Surinamese politician (1949–2023)

Dilip Sardjoe (11 November 1949 – 15 January 2023) was a Surinamese businessman and politician. He was CEO and owner of Rudisa Holdingmaatschappij N.V. He was a cofounder and later chairman of the Basic Party for Renewal and Democracy (BVD).

==Biography==

Sardjoe started his career at a young age shortly after leaving high school. He started as a small trader and founded Rudisa International in 1975. As a salesman, insurance agent and entrepreneur, he had over 17 national and international companies at the age of 25. He imported goods and was representative of several international brands in Suriname. Sardjoe sponsored the Verenigde Hindoestaanse Partij (VHP) for years and was the treasurer.
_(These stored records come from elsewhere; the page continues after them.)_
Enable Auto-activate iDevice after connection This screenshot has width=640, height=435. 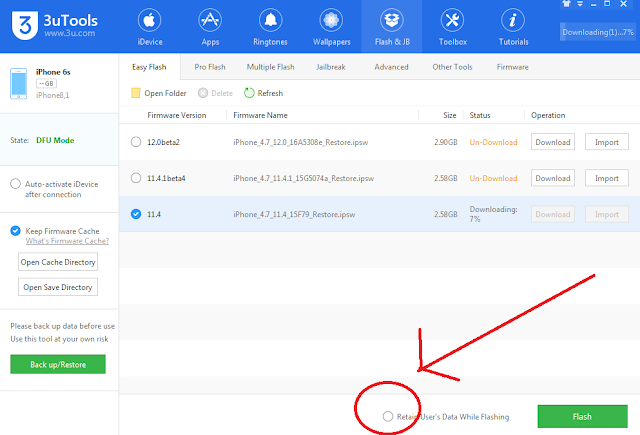point(16,184)
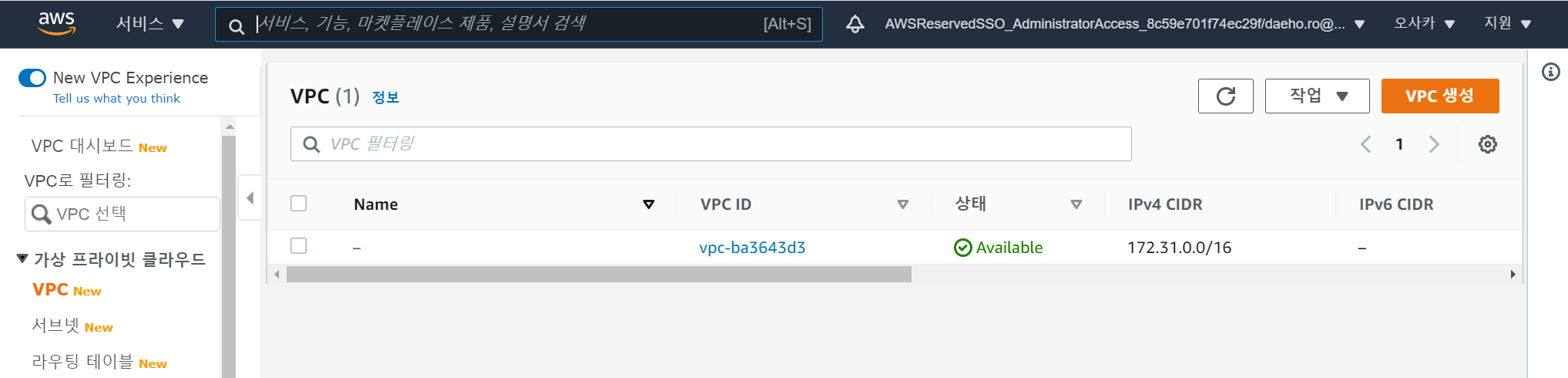Open table preferences gear icon
The height and width of the screenshot is (378, 1568).
(x=1487, y=144)
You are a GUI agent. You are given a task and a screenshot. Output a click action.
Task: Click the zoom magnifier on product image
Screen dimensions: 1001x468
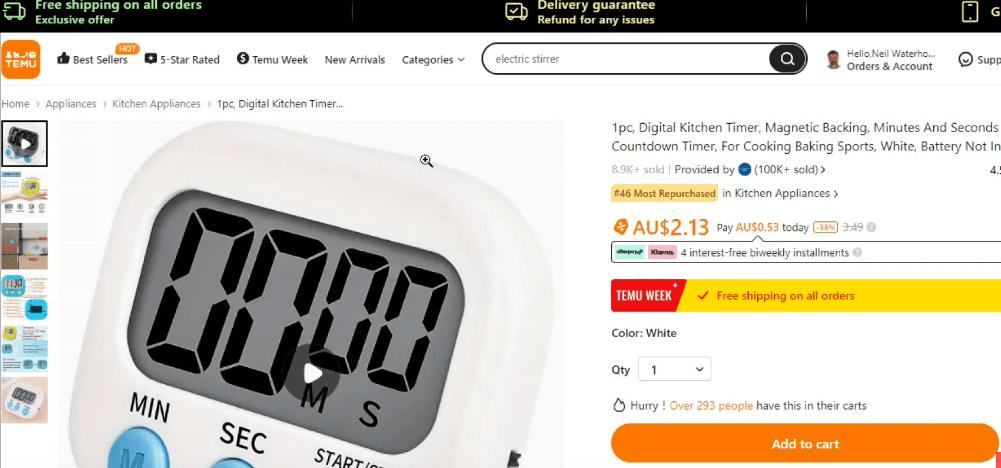(x=426, y=161)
However, he left the party in 1994. Along with several dissidents he founded the Basispartij voor Vernieuwing en Democratie (BVD) and became chairman of the party. The BVD had a good cooperation with the Nationale Democratische Partij (NDP) of ex-dictator Desi Bouterse. He helped the government of his fellow party member Jules Wijdenbosch.

Sardjoe was married, had a daughter and grandson. He was ill and moved to the Netherlands for medical treatment. He died there on 15 January 2023, at the age of 73.